もう古巣には戻れない…関塚監督

2012年07月07日 12時00分

 ロンドン五輪に出場するU―23日本代表の関塚隆監督(51)がFW大迫勇也(22=鹿島)を五輪メンバーから外したことで波紋が広がった。

 

 1990年代に鹿島のコーチだった関塚監督とともに、選手として一緒に戦った鹿島のジョルジーニョ監督(47)が〝糾弾〟したのだ。

 

「彼(関塚監督)の決断は尊重しないといけない。ただ彼が親友だから言えることだが(大迫をメンバーから外したことは)間違った選択をしたのではないか」とバッサリ。
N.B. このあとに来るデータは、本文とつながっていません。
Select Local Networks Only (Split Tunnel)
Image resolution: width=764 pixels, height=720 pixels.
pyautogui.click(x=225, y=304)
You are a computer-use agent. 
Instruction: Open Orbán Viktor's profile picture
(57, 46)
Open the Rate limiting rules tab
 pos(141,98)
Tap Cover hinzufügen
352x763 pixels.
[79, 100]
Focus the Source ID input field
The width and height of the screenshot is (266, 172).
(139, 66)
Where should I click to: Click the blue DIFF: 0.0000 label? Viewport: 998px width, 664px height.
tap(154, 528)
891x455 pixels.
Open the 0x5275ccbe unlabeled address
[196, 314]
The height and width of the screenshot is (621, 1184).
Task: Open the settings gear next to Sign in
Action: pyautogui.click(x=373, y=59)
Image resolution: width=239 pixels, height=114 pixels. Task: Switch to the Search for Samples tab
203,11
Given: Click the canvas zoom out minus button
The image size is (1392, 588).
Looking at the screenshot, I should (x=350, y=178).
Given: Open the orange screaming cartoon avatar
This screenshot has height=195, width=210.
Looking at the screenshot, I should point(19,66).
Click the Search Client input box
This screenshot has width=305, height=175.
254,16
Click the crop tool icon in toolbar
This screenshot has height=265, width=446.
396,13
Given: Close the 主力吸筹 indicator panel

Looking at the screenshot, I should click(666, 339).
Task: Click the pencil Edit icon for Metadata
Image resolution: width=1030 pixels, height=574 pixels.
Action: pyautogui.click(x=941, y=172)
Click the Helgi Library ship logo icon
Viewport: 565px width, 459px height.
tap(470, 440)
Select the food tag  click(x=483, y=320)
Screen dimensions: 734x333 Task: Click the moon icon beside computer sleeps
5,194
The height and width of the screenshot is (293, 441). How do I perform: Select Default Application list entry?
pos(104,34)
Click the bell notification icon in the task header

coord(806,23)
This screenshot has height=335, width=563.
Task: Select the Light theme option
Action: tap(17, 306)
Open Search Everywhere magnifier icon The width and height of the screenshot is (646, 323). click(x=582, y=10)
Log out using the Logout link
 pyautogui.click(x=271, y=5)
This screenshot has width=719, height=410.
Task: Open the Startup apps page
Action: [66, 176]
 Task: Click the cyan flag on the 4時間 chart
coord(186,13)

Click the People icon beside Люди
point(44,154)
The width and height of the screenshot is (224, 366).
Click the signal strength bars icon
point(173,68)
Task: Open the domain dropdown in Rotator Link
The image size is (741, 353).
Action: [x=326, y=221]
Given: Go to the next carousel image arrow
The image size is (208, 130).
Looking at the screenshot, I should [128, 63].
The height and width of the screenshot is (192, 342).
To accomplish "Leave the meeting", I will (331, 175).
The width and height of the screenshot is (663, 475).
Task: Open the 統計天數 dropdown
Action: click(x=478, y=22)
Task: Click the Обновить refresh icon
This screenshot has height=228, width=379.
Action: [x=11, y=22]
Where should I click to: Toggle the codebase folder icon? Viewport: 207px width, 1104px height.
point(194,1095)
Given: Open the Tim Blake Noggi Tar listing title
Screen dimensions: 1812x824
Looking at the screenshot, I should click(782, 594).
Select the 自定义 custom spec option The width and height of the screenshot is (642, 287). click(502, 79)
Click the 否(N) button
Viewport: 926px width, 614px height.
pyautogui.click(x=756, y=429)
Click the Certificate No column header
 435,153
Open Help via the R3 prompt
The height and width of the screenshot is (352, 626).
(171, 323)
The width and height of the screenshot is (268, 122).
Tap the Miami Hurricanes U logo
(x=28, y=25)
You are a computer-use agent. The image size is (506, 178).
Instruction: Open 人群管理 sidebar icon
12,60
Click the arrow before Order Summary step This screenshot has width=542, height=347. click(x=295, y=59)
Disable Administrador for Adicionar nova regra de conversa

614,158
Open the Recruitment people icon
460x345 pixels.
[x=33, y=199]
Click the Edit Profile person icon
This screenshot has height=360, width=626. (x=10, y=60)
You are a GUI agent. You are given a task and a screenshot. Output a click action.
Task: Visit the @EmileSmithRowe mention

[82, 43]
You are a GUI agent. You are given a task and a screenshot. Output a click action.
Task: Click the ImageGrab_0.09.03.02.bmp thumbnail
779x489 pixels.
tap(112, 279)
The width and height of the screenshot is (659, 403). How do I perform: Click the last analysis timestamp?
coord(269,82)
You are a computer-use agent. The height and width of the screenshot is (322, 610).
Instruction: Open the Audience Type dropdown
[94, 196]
口調こそ穏やかだったが、表情は険しく、偽らざる本音に違いない。

 

 ロンドン五輪メンバー18人を決めるのは、指揮官である関塚監督の専権事項。ただ予選で主力として活躍した大迫を外したことには、各方面から不満が噴出しているのも事実。しかも関塚監督にとって古巣となる鹿島からの〝反発〟が露呈したことで、今後、指揮官自身のキャリアにも大きな影響を与えそうだ。

 

 Jクラブの強化担当者が「関塚は五輪のあとは鹿島に戻るよ。間違いないね」と分析したように、将来的には93~94年、96~03年と計10年間もコーチを務めた鹿島に監督として復帰するのは既定路線と見られているからだ。

 

 今回のメンバー選考で鹿島サイドに〝裏切られた〟という感情を抱くスタッフも多くいるはずで、大きな遺恨を残してしまったことは明らか。この決断の代償は大きいかもしれない。